_HOW TO COMPLETE THIS TASK_. For the listing that follows, report how many lines contain the string "swatch", giving the number alone.

★ ★ ★

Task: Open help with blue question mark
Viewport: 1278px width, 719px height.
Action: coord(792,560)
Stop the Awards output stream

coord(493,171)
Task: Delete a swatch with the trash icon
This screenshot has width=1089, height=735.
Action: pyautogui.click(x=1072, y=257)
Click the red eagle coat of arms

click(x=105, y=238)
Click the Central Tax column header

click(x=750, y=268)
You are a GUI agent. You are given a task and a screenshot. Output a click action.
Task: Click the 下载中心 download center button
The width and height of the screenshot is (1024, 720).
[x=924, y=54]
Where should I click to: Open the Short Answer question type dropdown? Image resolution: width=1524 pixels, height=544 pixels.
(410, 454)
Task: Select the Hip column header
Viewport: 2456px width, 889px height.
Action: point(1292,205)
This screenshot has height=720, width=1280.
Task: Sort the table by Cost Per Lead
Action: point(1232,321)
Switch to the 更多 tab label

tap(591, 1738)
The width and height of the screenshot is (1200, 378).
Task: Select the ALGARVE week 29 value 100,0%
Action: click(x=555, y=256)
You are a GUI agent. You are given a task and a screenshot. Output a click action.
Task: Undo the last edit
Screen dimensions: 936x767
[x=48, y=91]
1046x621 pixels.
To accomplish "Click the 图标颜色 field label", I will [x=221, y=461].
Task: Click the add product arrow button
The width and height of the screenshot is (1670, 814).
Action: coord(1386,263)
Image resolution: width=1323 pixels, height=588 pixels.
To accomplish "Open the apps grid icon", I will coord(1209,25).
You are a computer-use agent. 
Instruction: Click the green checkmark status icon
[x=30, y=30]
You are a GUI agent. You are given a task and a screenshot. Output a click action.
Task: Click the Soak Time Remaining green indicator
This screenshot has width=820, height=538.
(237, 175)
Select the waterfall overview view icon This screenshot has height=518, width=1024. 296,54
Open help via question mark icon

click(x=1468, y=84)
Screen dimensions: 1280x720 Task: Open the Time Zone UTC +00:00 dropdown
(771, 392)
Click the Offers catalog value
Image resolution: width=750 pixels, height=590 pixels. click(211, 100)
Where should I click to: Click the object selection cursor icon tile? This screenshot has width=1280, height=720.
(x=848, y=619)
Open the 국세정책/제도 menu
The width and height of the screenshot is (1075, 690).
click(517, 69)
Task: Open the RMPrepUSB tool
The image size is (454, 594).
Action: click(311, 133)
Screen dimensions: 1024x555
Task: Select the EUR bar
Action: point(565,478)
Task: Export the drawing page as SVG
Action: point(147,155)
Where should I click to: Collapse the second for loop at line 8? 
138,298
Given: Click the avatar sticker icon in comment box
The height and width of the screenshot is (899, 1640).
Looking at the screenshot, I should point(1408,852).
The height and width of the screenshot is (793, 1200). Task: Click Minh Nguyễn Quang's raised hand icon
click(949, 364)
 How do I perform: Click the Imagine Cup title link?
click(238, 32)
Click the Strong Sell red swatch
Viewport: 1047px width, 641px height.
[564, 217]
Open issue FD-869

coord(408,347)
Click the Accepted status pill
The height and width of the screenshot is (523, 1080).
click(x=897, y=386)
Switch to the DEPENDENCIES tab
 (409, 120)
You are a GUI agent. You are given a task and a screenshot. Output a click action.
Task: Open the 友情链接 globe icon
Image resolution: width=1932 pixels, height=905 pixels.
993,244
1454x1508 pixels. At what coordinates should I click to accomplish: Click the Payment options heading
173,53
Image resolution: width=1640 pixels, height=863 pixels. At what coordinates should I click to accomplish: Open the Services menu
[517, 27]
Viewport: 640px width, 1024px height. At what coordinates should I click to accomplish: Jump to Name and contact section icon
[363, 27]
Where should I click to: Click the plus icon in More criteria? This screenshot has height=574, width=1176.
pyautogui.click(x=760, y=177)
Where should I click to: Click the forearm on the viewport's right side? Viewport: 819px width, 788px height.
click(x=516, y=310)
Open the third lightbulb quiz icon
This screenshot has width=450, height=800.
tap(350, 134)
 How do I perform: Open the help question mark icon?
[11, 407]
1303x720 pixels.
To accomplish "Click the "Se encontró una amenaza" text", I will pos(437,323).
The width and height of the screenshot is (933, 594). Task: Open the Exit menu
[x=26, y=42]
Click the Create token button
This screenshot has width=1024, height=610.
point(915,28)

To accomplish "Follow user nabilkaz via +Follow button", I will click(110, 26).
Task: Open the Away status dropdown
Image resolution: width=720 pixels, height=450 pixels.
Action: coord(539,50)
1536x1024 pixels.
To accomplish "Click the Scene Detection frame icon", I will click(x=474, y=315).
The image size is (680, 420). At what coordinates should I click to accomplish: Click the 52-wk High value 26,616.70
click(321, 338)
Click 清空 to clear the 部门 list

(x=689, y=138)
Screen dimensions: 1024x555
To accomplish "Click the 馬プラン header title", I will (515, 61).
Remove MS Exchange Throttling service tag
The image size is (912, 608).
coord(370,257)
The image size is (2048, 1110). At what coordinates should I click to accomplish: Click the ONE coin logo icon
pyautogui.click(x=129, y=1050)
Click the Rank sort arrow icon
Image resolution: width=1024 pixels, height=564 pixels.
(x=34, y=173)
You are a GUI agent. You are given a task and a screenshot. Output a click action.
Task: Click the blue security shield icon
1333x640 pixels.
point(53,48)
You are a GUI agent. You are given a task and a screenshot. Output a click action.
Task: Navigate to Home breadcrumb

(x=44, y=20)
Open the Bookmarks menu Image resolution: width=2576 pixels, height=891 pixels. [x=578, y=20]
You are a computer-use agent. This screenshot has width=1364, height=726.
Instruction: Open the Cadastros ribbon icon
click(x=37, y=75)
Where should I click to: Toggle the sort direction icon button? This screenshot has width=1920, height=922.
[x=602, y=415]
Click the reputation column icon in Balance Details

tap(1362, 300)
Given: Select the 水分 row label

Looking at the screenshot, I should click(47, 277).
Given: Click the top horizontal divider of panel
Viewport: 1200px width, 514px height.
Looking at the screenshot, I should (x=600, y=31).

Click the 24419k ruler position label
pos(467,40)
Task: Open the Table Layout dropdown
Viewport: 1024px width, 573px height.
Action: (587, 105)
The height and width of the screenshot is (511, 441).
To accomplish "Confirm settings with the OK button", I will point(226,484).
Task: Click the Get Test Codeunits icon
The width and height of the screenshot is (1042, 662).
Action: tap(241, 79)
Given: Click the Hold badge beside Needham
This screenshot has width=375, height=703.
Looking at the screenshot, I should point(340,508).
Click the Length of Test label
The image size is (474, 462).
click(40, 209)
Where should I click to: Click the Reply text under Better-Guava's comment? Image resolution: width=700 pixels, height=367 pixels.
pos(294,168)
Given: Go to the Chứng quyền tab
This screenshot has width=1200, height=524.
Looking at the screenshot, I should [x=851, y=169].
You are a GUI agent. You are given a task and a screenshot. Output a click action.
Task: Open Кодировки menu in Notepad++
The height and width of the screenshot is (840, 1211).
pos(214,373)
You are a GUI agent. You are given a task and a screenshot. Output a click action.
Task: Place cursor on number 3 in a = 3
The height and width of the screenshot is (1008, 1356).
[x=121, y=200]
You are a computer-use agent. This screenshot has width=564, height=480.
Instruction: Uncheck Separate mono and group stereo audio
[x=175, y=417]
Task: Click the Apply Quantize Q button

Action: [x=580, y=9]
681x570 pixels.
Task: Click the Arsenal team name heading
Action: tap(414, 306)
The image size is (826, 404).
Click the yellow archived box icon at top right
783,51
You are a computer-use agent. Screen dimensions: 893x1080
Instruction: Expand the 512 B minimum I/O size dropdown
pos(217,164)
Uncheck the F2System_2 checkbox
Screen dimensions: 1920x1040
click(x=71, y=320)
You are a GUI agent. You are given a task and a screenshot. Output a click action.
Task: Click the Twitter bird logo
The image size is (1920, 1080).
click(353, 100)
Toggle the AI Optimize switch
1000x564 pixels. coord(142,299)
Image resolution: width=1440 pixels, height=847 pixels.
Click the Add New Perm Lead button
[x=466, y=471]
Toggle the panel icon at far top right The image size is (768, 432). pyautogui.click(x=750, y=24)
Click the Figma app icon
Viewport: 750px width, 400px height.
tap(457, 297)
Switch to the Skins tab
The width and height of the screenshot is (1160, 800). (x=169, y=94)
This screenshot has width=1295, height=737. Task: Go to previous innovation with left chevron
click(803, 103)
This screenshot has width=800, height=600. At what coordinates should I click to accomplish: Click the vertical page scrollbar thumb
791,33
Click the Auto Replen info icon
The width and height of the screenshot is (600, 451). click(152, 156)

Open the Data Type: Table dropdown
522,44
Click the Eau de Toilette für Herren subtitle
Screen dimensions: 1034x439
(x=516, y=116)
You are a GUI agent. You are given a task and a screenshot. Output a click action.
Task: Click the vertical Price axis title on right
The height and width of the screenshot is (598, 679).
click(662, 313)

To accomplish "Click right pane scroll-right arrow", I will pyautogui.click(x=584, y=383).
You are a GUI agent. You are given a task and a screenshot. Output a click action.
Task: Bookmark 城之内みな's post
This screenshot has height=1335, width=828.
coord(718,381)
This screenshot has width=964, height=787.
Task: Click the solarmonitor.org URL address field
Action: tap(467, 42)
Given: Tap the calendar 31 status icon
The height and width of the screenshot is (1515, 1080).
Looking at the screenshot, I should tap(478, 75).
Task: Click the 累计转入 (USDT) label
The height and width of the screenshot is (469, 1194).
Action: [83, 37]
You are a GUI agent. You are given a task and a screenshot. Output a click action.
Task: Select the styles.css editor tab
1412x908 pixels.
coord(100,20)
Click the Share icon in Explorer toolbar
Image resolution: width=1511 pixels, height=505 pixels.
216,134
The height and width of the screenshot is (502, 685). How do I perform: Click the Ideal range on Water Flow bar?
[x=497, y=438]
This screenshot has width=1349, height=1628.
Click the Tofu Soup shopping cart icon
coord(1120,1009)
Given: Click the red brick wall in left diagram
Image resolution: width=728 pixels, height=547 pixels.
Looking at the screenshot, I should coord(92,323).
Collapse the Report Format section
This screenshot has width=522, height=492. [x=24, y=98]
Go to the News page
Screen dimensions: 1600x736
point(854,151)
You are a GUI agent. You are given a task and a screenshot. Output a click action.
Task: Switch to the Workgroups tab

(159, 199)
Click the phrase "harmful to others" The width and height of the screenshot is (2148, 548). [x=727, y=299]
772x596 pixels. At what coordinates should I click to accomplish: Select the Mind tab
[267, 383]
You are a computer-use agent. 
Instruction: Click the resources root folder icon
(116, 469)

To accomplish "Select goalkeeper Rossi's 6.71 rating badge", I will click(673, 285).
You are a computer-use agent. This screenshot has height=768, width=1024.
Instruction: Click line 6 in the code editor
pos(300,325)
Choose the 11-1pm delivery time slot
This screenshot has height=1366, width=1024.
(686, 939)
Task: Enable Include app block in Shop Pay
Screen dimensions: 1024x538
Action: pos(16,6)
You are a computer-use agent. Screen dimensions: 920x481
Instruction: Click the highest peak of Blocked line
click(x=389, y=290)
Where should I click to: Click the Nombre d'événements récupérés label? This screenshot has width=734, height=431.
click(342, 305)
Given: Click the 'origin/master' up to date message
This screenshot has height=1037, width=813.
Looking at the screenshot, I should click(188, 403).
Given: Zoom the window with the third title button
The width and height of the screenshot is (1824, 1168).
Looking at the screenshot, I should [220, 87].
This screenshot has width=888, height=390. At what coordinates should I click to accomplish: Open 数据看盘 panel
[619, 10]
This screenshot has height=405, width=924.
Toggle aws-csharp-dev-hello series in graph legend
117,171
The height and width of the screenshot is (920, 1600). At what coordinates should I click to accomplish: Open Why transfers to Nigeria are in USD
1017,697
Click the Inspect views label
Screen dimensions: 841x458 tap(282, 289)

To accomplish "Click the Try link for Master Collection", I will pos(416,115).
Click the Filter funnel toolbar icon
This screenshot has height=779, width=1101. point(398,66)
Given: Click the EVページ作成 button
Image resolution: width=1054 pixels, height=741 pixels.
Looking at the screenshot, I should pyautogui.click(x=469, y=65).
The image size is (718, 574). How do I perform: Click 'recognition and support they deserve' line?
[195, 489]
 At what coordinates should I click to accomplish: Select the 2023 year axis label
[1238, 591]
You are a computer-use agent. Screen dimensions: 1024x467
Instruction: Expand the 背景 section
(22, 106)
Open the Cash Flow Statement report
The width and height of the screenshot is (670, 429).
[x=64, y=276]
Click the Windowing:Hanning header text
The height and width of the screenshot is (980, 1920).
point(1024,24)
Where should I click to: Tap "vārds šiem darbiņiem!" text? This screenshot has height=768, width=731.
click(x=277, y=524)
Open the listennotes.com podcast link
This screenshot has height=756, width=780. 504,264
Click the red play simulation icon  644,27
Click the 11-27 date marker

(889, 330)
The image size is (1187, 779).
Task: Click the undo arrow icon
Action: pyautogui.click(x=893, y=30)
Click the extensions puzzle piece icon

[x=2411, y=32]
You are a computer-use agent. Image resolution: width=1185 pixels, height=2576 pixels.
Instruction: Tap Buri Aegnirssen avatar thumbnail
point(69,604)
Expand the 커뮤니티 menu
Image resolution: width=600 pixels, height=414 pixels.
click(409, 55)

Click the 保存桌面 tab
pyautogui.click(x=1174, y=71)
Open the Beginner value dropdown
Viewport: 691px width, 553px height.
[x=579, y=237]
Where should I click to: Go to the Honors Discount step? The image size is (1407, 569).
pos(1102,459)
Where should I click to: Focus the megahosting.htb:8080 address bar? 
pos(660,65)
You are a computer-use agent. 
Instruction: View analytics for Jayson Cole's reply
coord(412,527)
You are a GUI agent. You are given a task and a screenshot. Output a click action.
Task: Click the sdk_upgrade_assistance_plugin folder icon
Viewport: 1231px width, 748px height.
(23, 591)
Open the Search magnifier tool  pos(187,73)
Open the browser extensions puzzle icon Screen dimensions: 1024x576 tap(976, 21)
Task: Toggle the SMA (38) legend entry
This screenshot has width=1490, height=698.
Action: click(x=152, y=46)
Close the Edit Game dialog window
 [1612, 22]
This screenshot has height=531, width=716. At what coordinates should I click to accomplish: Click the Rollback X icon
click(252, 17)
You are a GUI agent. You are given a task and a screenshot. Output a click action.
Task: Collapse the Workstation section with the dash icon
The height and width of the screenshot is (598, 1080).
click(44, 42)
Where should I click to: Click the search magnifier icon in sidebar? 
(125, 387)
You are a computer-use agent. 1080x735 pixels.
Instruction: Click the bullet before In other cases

★ ★ ★

_RESULT_. 2